It is the night before Christmas Eve, and I am thirteen and three-quarters. I wake up sometime during the night with a sore stomach, and go to the toilet. I discover brownish stuff on the toilet paper and wonder, “is this my period?” I think it probably is. I put toilet paper in my undies just in case, and go back to bed.
In the morning there is a bit more blood, and I know that it is my period. I go downstairs. My mother is in the kitchen and my brothers and father are around. Everyone is busy because we are getting ready to go visit our grandmother on Christmas day. I can’t talk to my Mum when my brothers and Dad are around. I am embarrassed. I am too embarrassed to say anything to Mum.
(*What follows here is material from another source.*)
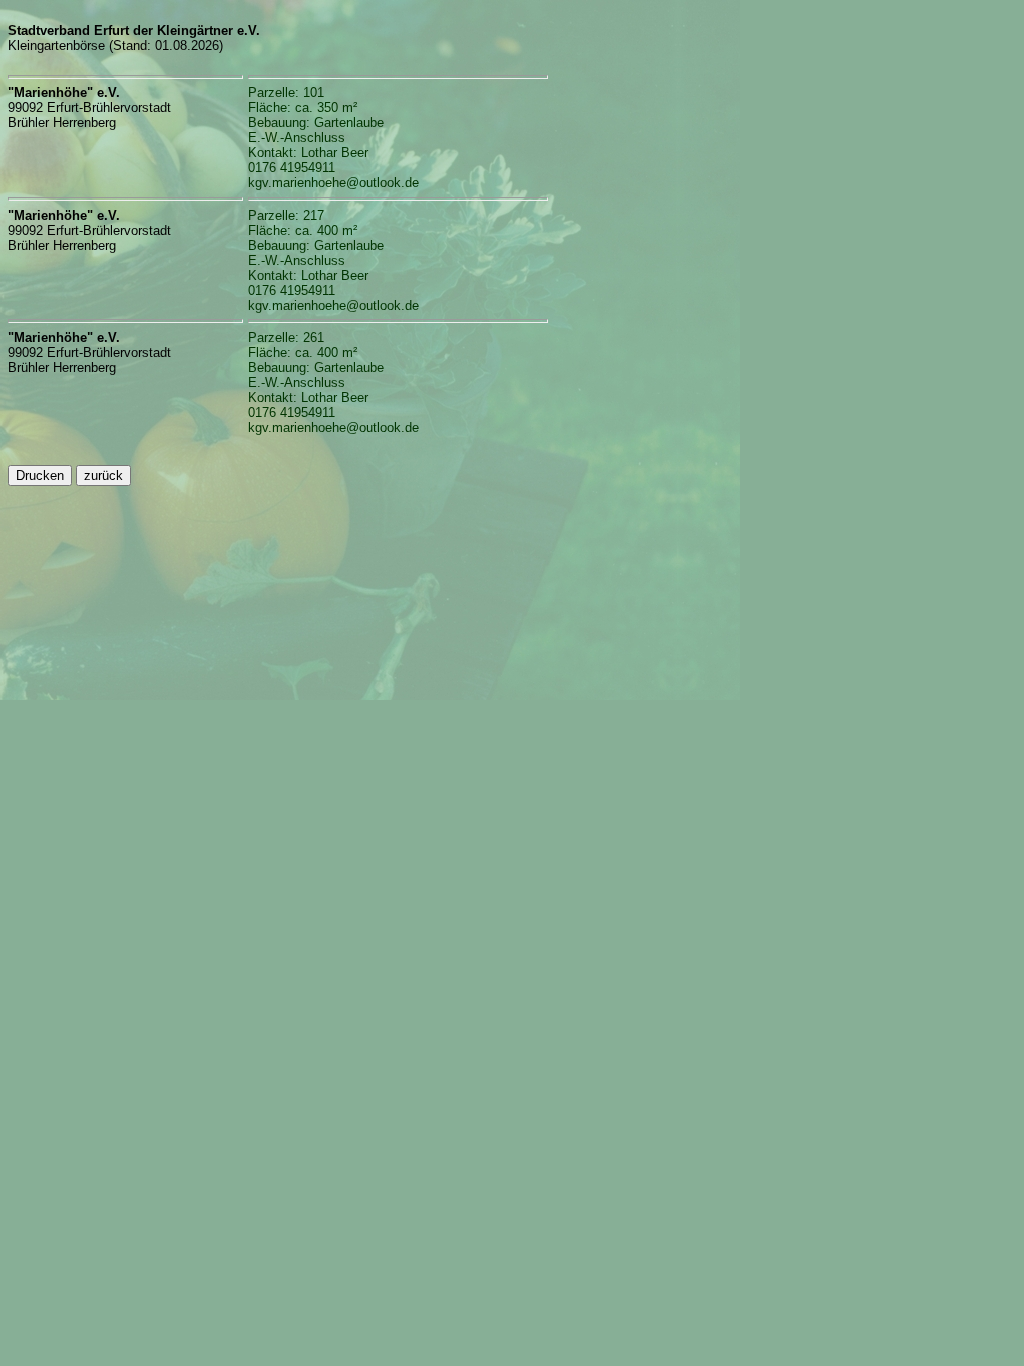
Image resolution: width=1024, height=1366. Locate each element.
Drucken (40, 475)
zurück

I search my Mum’s bathroom for pads, but I can’t find any. I put more toilet paper in my undies instead. My period is very light, but toilet paper doesn’t work and I still get blood on my underwear.
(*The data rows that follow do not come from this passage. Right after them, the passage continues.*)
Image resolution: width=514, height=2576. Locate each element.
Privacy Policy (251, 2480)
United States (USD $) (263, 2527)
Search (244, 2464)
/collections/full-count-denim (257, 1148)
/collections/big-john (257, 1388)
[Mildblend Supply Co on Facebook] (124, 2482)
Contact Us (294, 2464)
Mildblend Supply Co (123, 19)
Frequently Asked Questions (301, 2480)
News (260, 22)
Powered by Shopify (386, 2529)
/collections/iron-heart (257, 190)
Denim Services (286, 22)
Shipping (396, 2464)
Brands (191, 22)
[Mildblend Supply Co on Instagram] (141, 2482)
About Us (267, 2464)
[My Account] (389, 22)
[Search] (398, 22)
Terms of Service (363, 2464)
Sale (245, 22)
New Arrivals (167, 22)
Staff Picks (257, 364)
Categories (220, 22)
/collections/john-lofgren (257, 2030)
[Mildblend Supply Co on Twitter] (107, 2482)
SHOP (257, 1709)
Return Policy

We get back from my grandmother’s house on Boxing Day, and that night my mother sees some bloody undies on the floor of my room, and asks me if I have my period. I say, “Yes.” She thinks that I didn’t tell her about it because I didn’t realise that it was my period. She doesn’t know the real reason: I was too embarrassed to tell her.
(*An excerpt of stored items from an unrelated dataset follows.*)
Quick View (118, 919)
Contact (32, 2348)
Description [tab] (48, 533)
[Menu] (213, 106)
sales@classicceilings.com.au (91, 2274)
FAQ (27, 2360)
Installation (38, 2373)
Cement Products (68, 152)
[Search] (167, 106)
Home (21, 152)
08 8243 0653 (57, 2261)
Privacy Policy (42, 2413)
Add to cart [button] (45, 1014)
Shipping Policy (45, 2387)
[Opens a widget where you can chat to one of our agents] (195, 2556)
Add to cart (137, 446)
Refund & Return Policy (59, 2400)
I am relieved that she knows, because now I can get some pads. I didn’t know when I would have had the guts to tell her if she hadn’t found out for herself… possibly not until months later.
My Mum tells my Dad, and he smiles at me, “Congratulations.” I feel a bit embarrassed, and getting my period seems to be a strange thing to celebrate (but we do anyway, my Mum takes me out to lunch).